The declines have been the steepest among young people: over 20% in 12 years.

The key drivers behind the fall in home ownership between 2002 and 2014 are highlighted in the Review as being tougher first-time buyer credit restraints, the rise in real house prices and the fall in first-time buyer incomes relative to non-first-time buyer incomes.

If established, the Review says the Independent Commission should review a number of housing-related policies, including the benefits of help to buy and Starter Homes, and the impact these initiatives have on boosting housing supply.

Pete Redfern, chief executive of Taylor Wimpey, said:

“The detailed analytical work of the Review reveals the challenges that young people face in buying their first home and highlights the impact on them of long-term falls in relative incomes and ability to borrow.

“We must focus on supporting today’s younger generation and creating a genuine long-term housing strategy independent of short-term party politics if we are to improve the position in a sustainable way for future generations.”

The Review goes on to say that to achieve ‘a fair market that is accessible for all’ all housing tenures should be given consistent attention.

‘Far more could and should be done to provide a healthy and stable renting environment, providing a better opportunity for young people to save and a better set of conditions for longer term renters.’

Peter Williams, executive director of the Independent Mortgage Lenders Association (IMLA), welcomed the calls for policymakers to promote a healthy and stable rental market, saying:

“The private rented sector plays a hugely important role in providing affordable and secure accommodation to millions of people, and it is important that policymakers avoid damaging it in order to encourage specific tenure types.

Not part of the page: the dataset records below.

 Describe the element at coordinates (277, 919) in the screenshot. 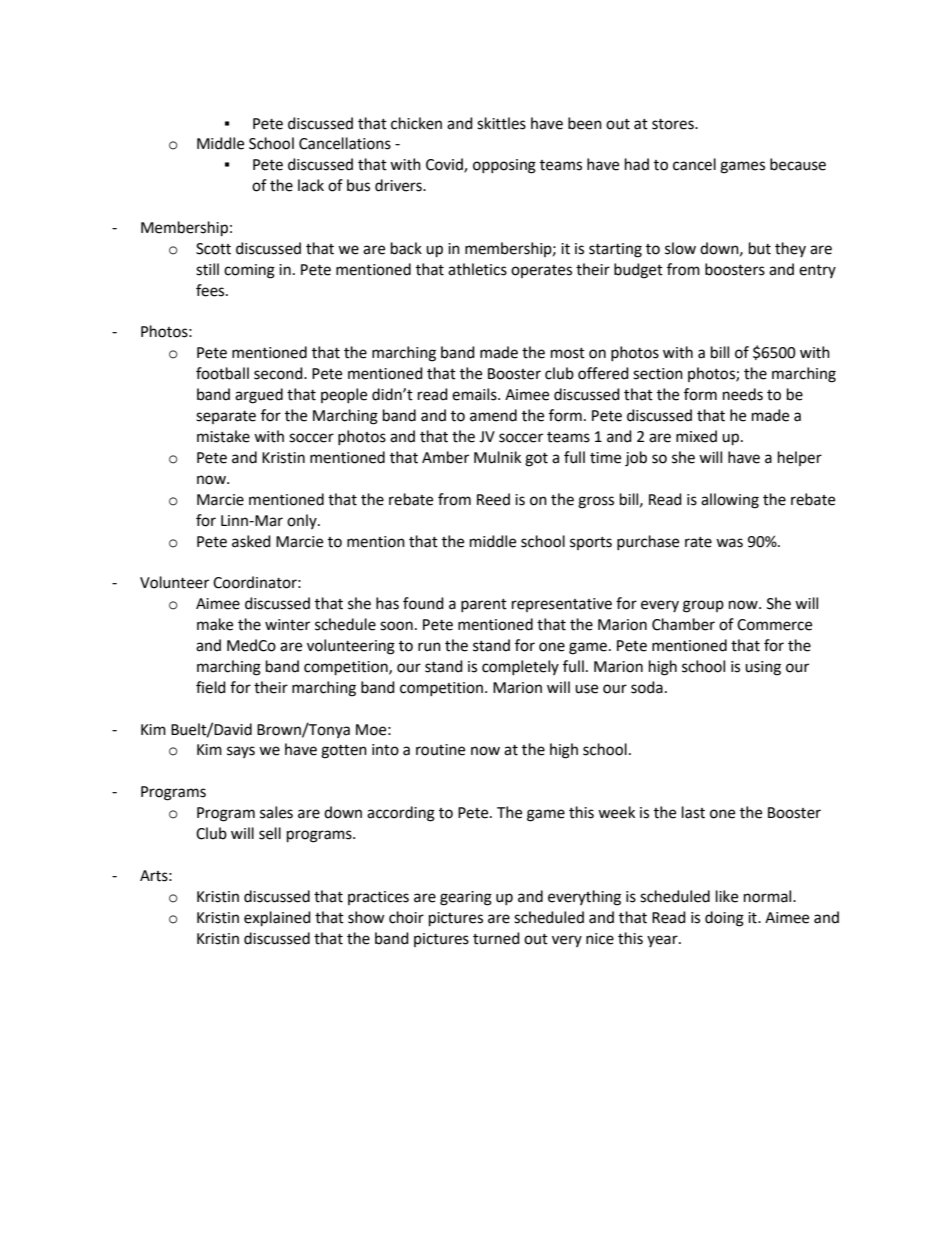

I see `explained` at that location.
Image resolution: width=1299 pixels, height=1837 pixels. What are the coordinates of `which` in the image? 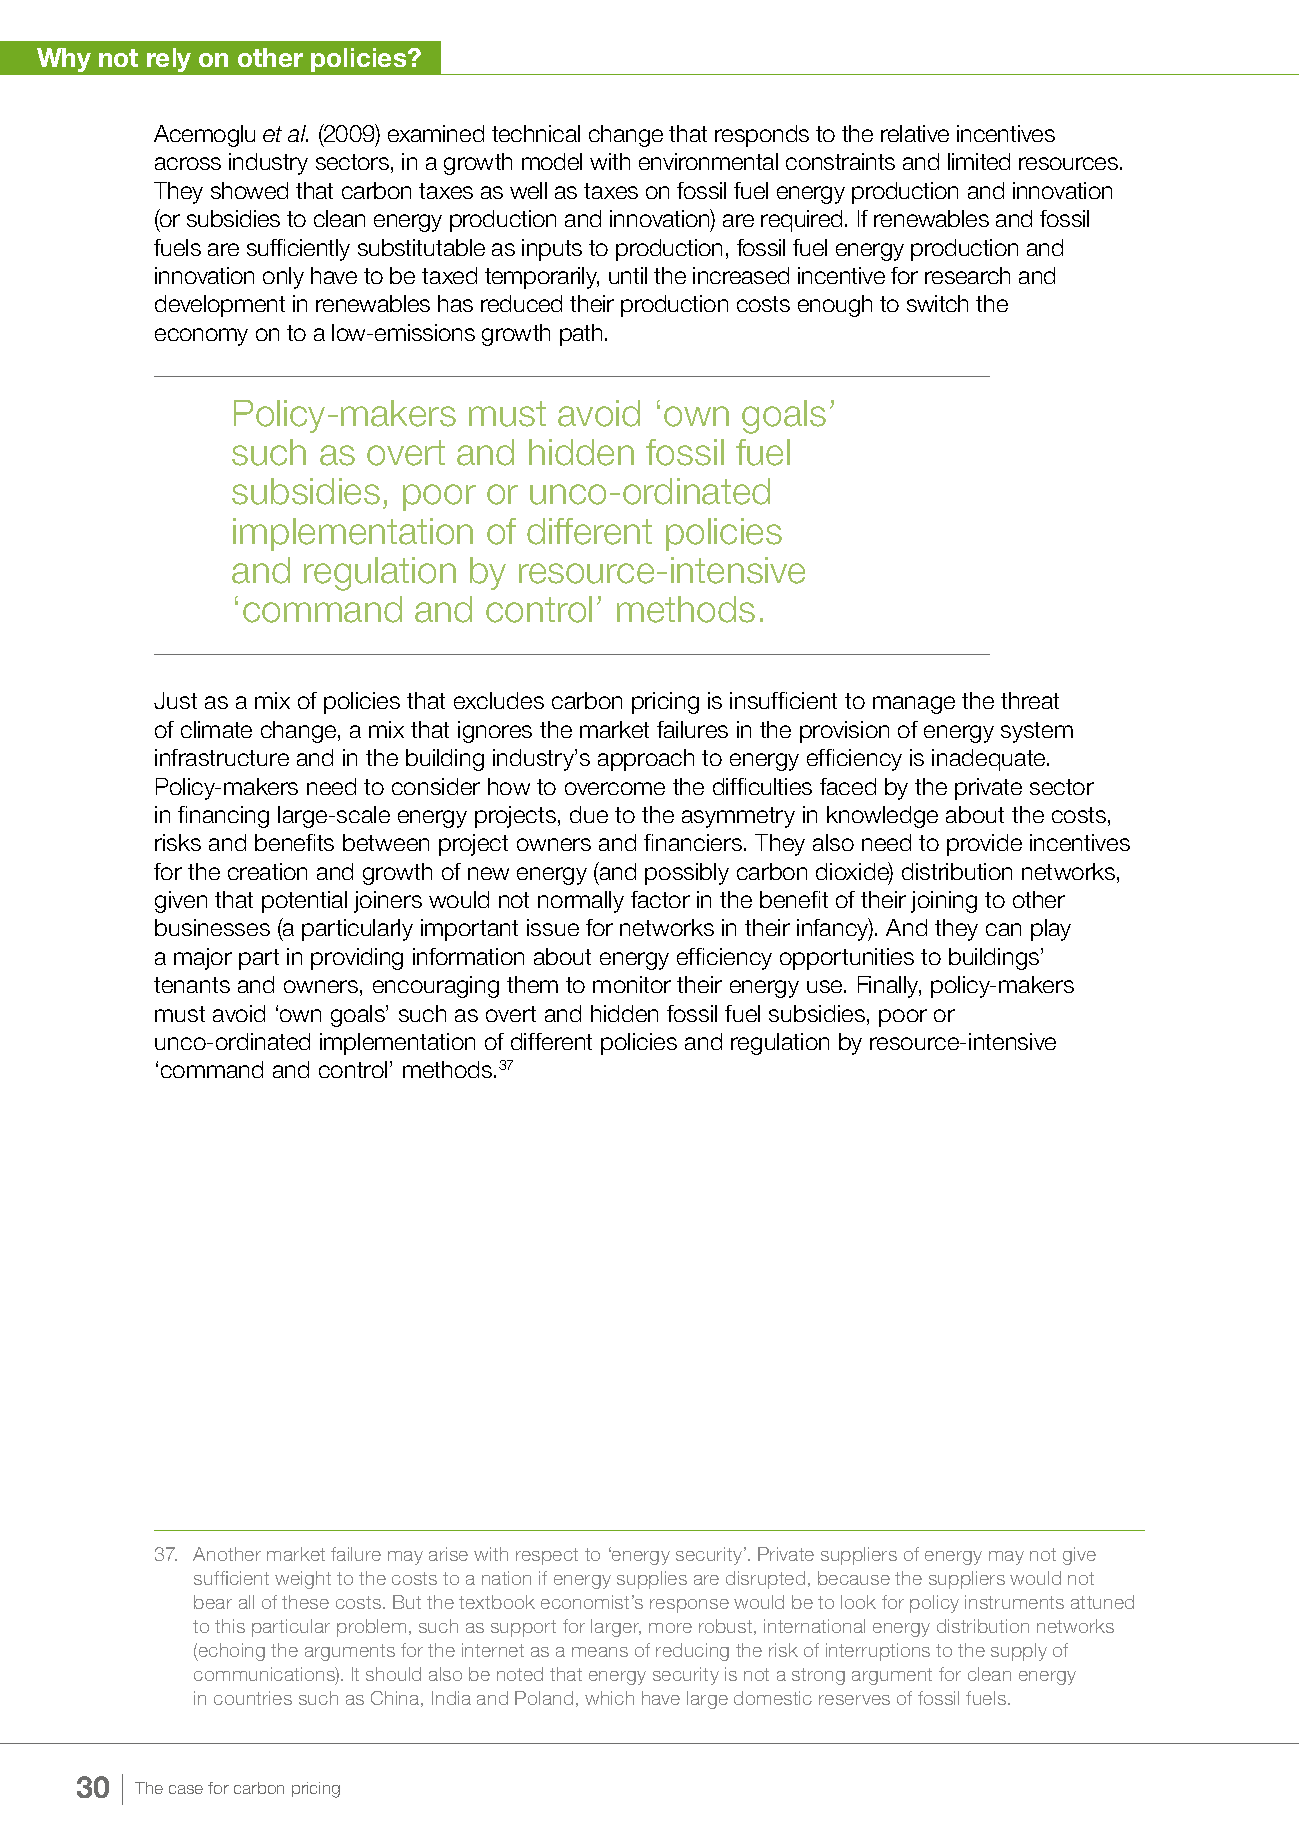 It's located at (609, 1698).
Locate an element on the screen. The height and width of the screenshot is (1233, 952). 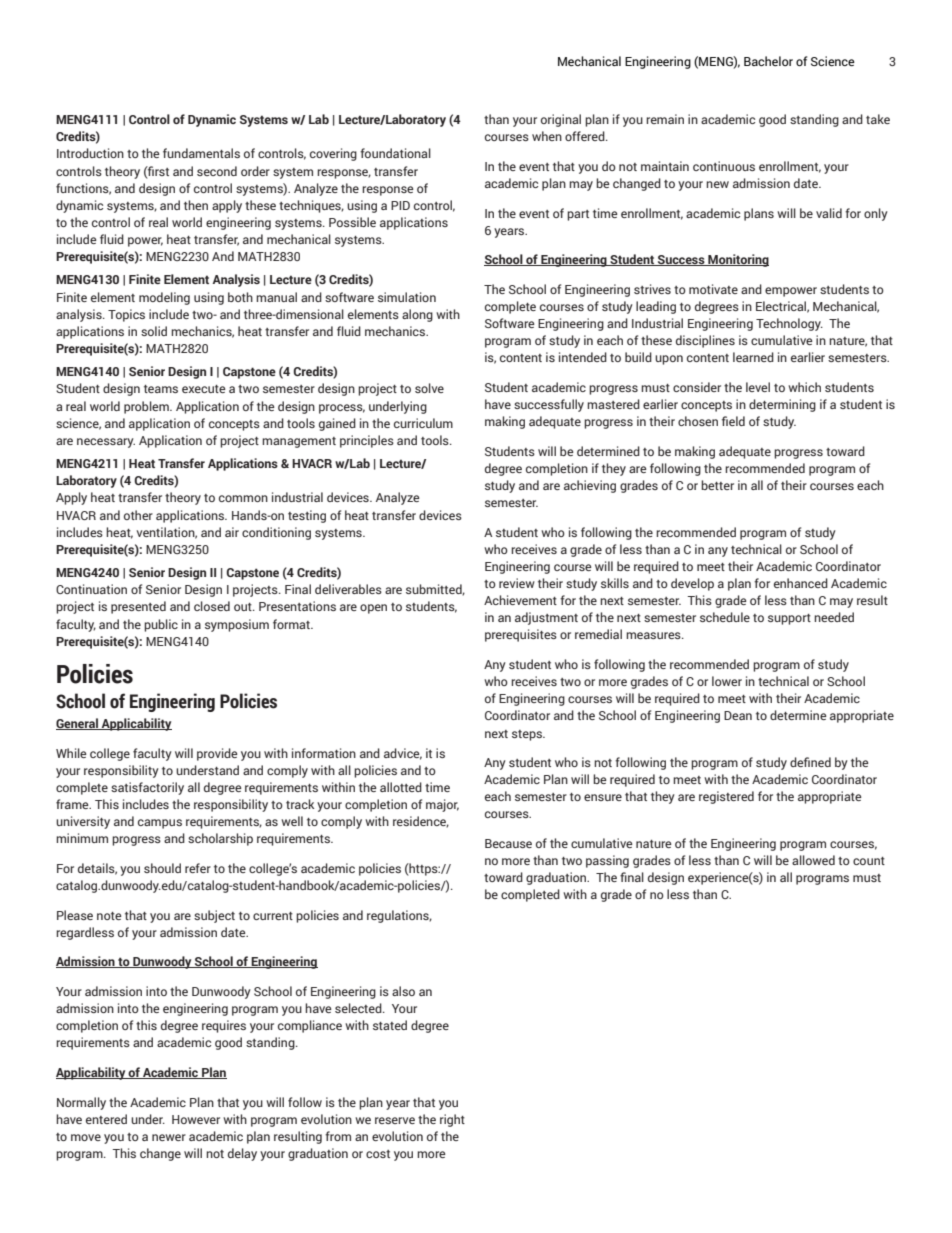
original is located at coordinates (561, 120).
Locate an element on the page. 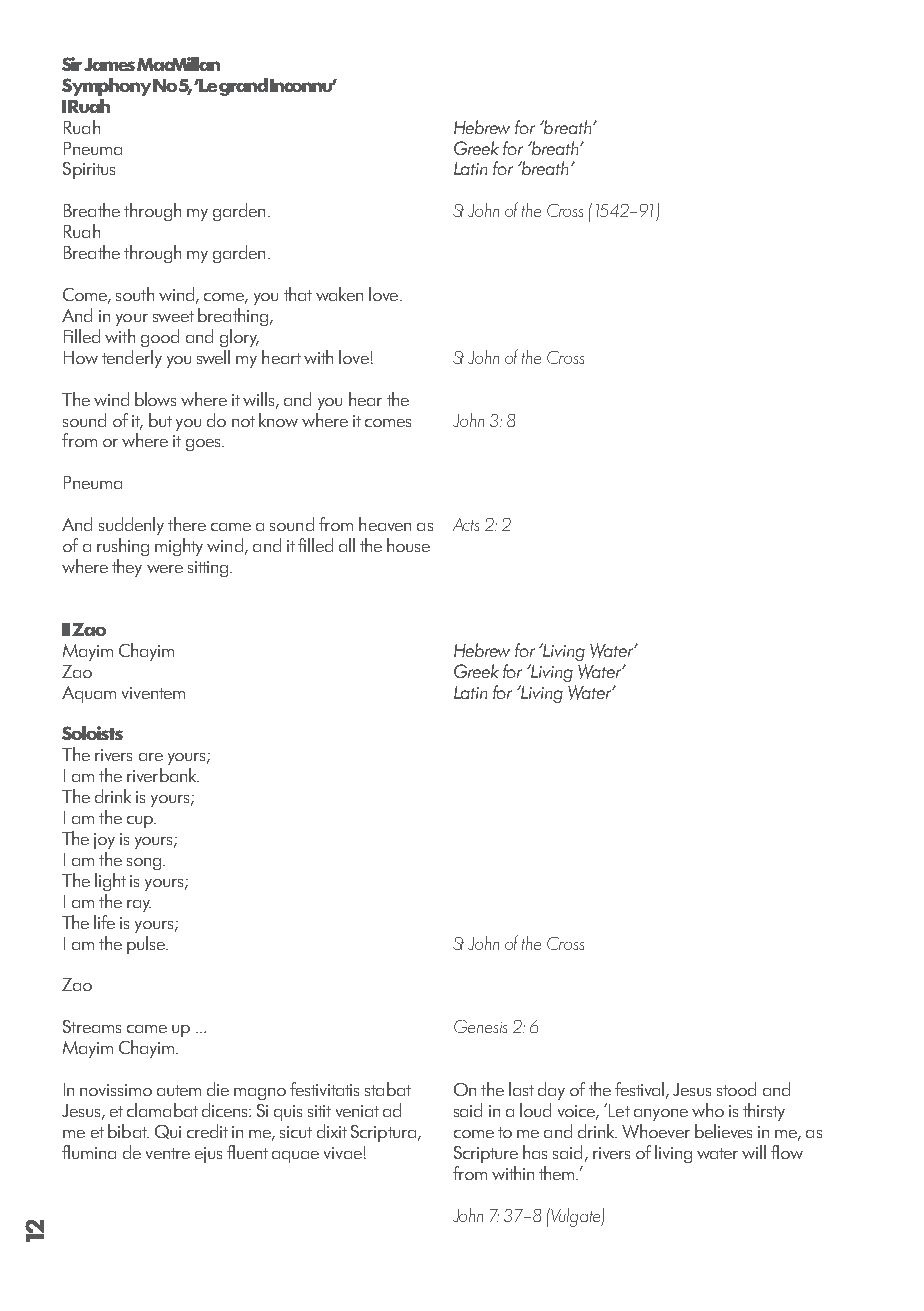 The image size is (924, 1311). were is located at coordinates (165, 569).
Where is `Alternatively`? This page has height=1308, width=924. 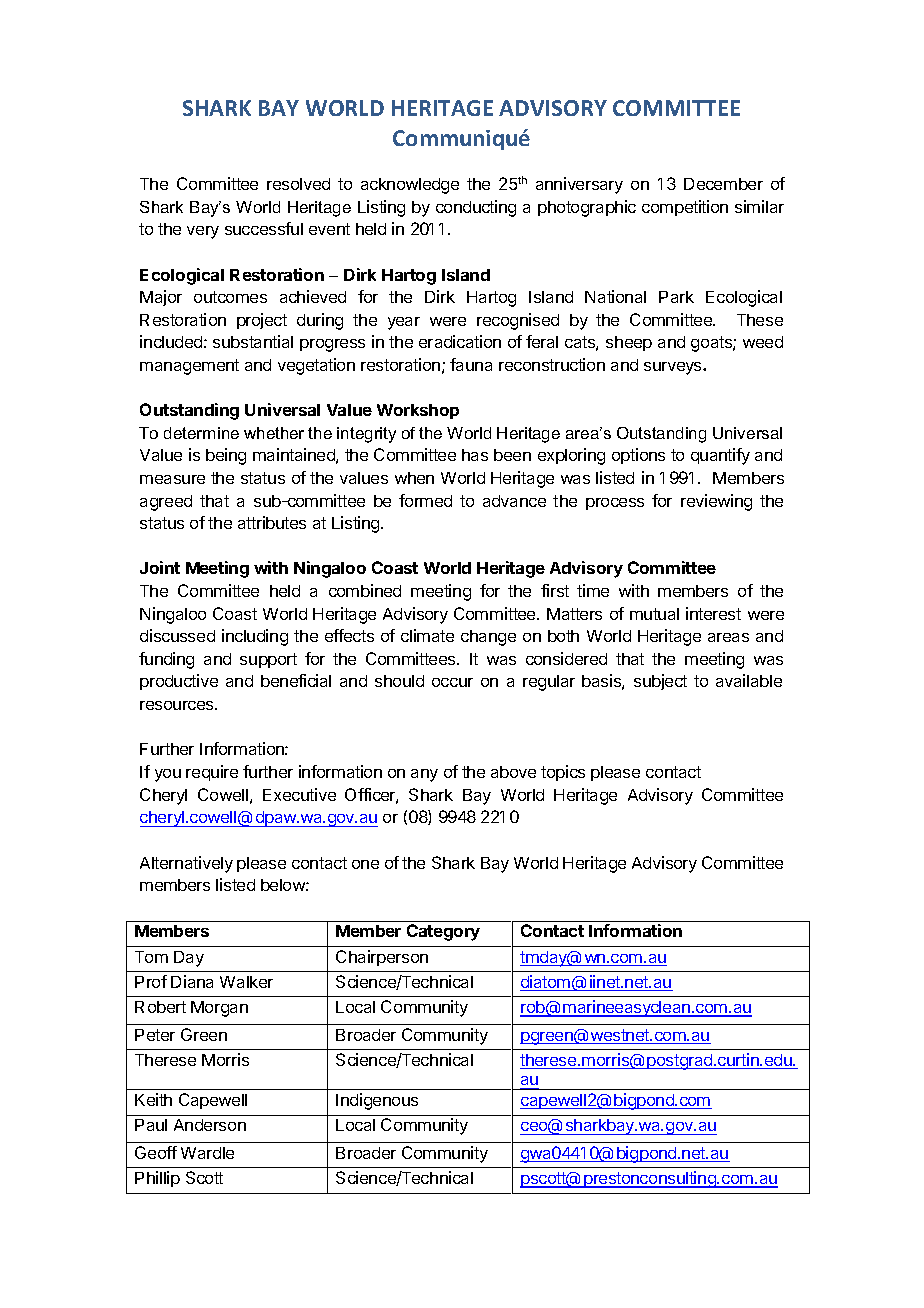 Alternatively is located at coordinates (186, 864).
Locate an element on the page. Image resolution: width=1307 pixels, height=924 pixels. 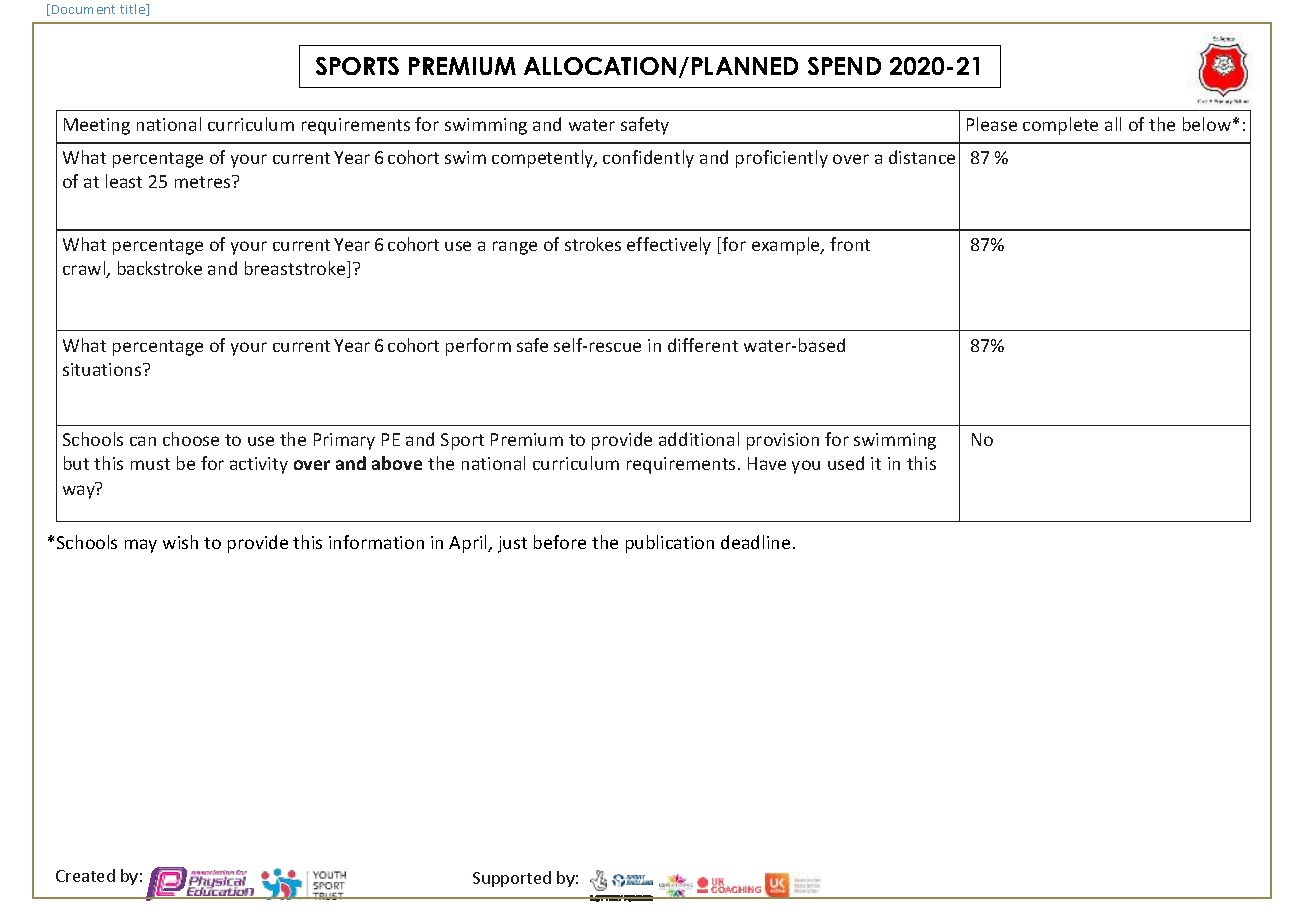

By discouraging buy to let investment and raising landlords’ costs, the government risks increasing tenants’ rents which would make it more difficult for them to raise deposits.”

John Eastgate, sales and marketing director of OneSavings Bank, shared these concerns, saying that next April’s tax changes aimed at buy to let landlords may well make it harder for aspiring home owners to save, as landlords raise rents to cover further costs.

“It will be young aspiring home owners, already facing a constrained ability to save through rising inflation and low interest rates, that will shoulder these costs. It’s also right that we look at the impact of regulation in this. Mortgages are more affordable than ever yet tighter affordability tests based on interest rates that are unlikely to be seen in a generation have made access to finance more challenging and first time buyer levels remain below their pre-crisis peak,”

he said.

Meanwhile, Charles Haresnape, group managing director at Aldermore, said the Review underestimates the effect of not building enough houses to meet demand.

“Where the Redfern Review pinpoints the start of the house price boom in 1996, it is notable that in the six years leading up to the boom, annual house building numbers fell almost 25 per cent, down from 242,360 a year in 1989.

“To diminish the role that decades of housing undersupply has had on prices and a market where our own research has found that almost a quarter of respondents were not planning to ever own a house is to bypass the major issue most see in the industry.”